Баронессы не флиртуют с конюхами — это известно всем. Потому как флиртуют исключительно с благородными кавалерами. Снисходить до простолюдинок — удел мужчин. Женщина может избрать лишь равного. Еще одна глупость, но как же она сейчас удобна!

Ибо говорить о чём бы то ни было в присутствии Алисы — еще хуже, чем в обществе Алана. Среди фрейлин умирающего лебедя полно не только глупых куриц и кротких голубиц, но и ядовитых змеюк. В этом бестиарии не только ревинтеровские шпионки найдутся. А будь Ирия оным Ревинтером или Мальзери — подкупила бы и разносящих напитки служанок.

— Госпожа баронесса. Ирэн! — Пьер заговорил, лишь когда они убрели к темному пруду в глубине сада.
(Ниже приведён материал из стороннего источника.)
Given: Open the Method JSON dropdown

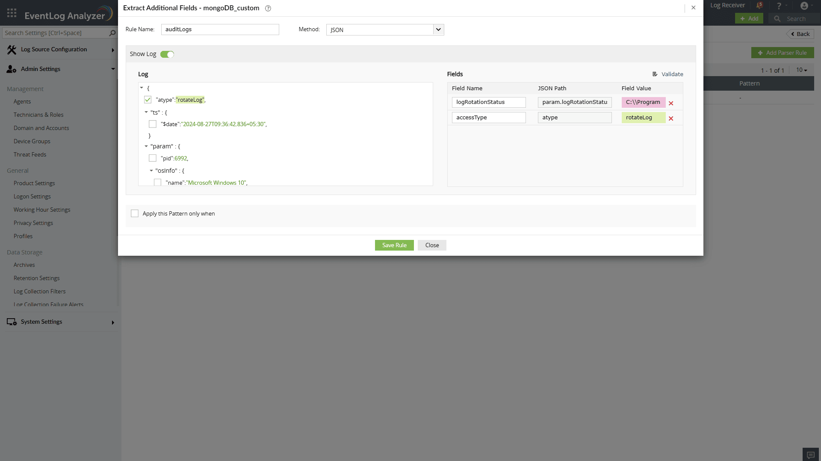Looking at the screenshot, I should pos(438,30).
Заговорил совсем другим тоном. Хмуро и печально.

Пруд, а над ним — статуя плачущей девы. Жасмин — не курица, не змея (кажется) и слишком невзрачная для голубицы — рассказывала, что у неизвестной девы погиб возлюбленный. И теперь она вечно оплакивает его… Ирия бы тоже оплакивала. И не только возлюбленного. Кроме них есть еще отцы, сестры, друзья…

— Я вас слушаю, Пьер.

— Ирэн, у меня плохие новости, — глухо выговорил слуга.

Уже привычная невидимая ледяная лапа нежно погладила от затылка до пят. Мягкая такая — с втянутыми когтями. Сейчас выпустит!

А Пьер молчит. Потому что не в силах говорить. И смотрит не на госпожу, а на рыдающую статую.

Ирия успела мысленно похоронить Анри, Эйду и Катрин, а слуга всё хранил молчание.

— Кто умер?

— Ваш дядя — его светлость герцог Ральф-Луи-Эжен Тенмар.

Глава 10

Глава десятая.

Квирина, Сантэя.

1

В седьмой день недели в Сантэе рано встают лишь солдаты, чья очередь нести караул. Ну и торговцы. Или гладиаторы — если их вызывает сам генерал Поппей Август Кровавая Псина.

Надо бы собраться с мыслями. Понять, что в очередной раз потребовалось квиринскому мерзавцу. Но солнечное утро сделало свое дело — Конраду захотелось хоть на миг позабыть обо всех неприятностях. И уже случившихся, и только грядущих.

Пустить бы сейчас коня в галоп! Больше двух лет лишен этой радости… И еще неизвестно, сколько будет лишен.

Ладно, радуйся хоть медленной рыси. Вспомни, как размышлял в тюрьме, увидишь ли еще хоть раз живую лошадь.

Увидел! Даже в седло разрешили сесть. Потому как на сей раз Кровавый Пес решил принять Анри в собственном особняке. А командир согласился взять с собой Конрада Эверрата и Кевина Контэ.

Подмигнув хорошенькой смуглянке, юной уличной торговке (надо бы запомнить дом, возле которого ее видел!), юноша ухмыльнулся. Сегодня после обеда — «вольная». Смугленькую Конрад навестит… не сдали бы только Эсте свои же! Знакомиться с острым банджаронским кинжалом он совершенно не жаждет.

Ехать бы так и ехать! Не выйдет — вот и квартал великосветской знати. Сады вокруг особняков — впору королевским. Домики в садах — наверное, не хуже.

А Анри хмурится! Это плохо. А еще хуже — что он так мало спит!

Когда Кровавая Псина Кровавой Квирины вызывала его в прошлый раз — на арене грянул тот кошмар. Кридель потом два дня валялся в лихорадке. А когда более-менее оклемался — Анри убрел один вглубь сада. И никого не хотел видеть!

Лучше бы Конрад сам оказался тогда в амфитеатре. И сам, вместо командира, убил того несчастного!

А еще потом эта старуха с цветами, дура змеева — хоть и нельзя так о мертвых! Очевидно, предпочла бы, чтоб ее сыночка до костей разделали кнутом. И бедолага умирал вдесятеро дольше и стократ мучительнее!